Le Champ des Impossibles.03, dont la thématique centrale est l’arbre, se déroule jusqu’au 12 juin 2022. Chaque jour, nous vous proposons le portrait d’un artiste du Parcours Art & Patrimoine en Perche .03 rédigé par Emmanuel Berck. Aujourd’hui, retrouvons Christian Vallée, photographe et portraitiste bien connu dans le Perche, sa région d’adoption.
Christian Vallée a consacré une partie de sa vie professionnelle au cinéma. Bien que passionné par la photographie depuis son plus jeune âge, il entre dans le 7e art par le biais du son et collabore avec de nombreux chefs opérateurs internationaux, pendant une trentaine d’années. En 1980, l’ingénieur du son devient photographe professionnel, en studio et sur les plateaux de cinéma. 1996 est une date charnière : le photographe participe à un dernier film, à Cuba. Cette expérience devient un livre, «Dimanche à Cuba », avec des textes de Julien Cendres, l’auteur bien connu de La Perrière et une préface d’Eduardo Manet, cinéaste franco-cubain.

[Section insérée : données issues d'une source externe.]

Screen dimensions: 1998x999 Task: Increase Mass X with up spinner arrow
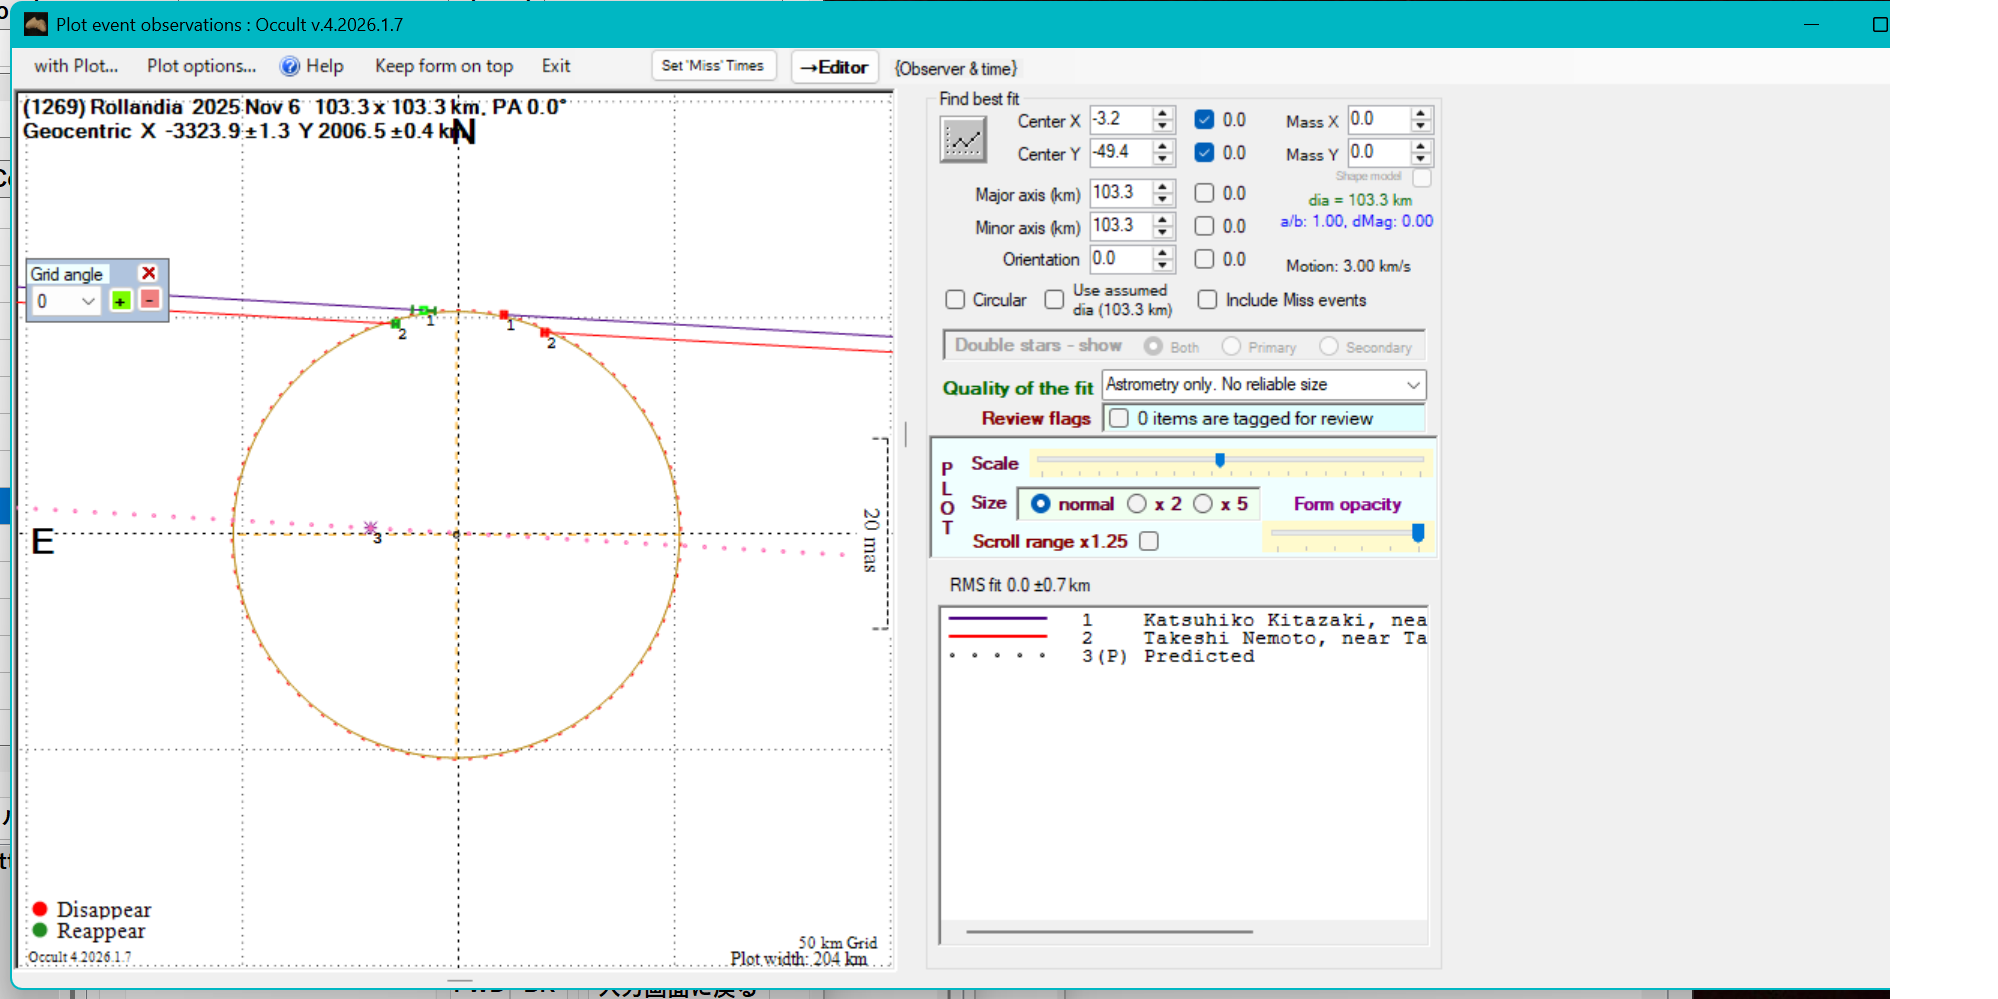1420,114
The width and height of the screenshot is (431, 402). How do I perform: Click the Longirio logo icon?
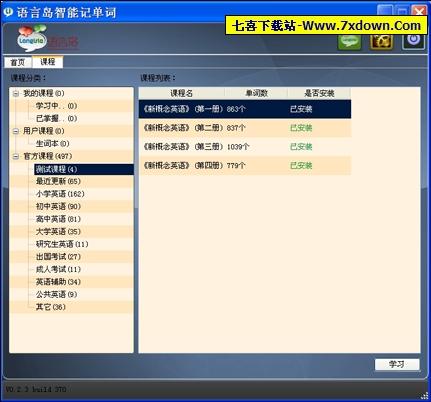pyautogui.click(x=32, y=39)
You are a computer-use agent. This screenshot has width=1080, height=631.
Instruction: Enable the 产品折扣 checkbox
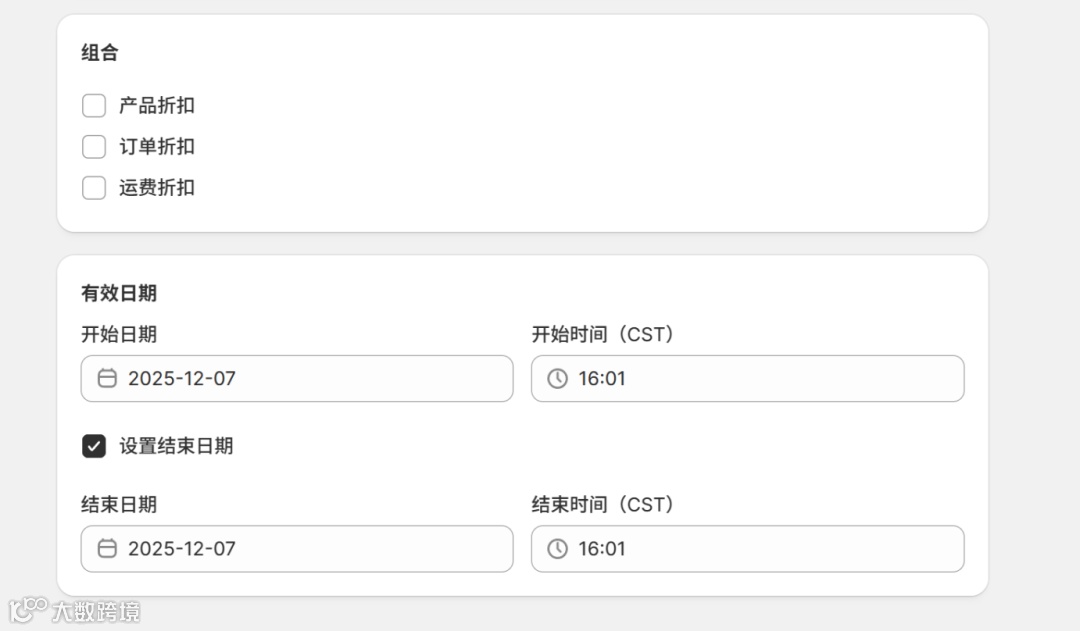(x=94, y=105)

1996 marque aussi son installation définitive dans le Perche avec sa compagne, où ils créent « Concept Image », une agence de photographie et de communication. Christian Vallée monte parallèlement un studio photo, qu’il équipe de projecteurs de cinéma, pour réaliser des portraits, avec une patte bien particulière.
« Ma passion de toujours, c’est la lumière. Comme je travaille exclusivement en argentique, les projecteurs de cinéma apportent un effet de profondeur et permettent des contre-jours qu’il est impossible d’obtenir autrement. J’utilise principalement deux 6×6 Hasselblad que j’ai équipés d’un dos numérique (50 millions de pixel en 16 bits), indispensable aujourd’hui dans la publicité. Mes deux Leica sont toujours chargés, je les utilise pour mes projets personnels. J’ai également une chambre portable Teknika Linhof avec correction de perspective et une chambre ancienne Gilles Faller grand format (18×24), pour laquelle j’utilise du papier Ilford fabriqué spécialement à la bonne dimension. Je développe moi-même les photos, en utilisant souvent une technique particulière et le révélateur Lith ».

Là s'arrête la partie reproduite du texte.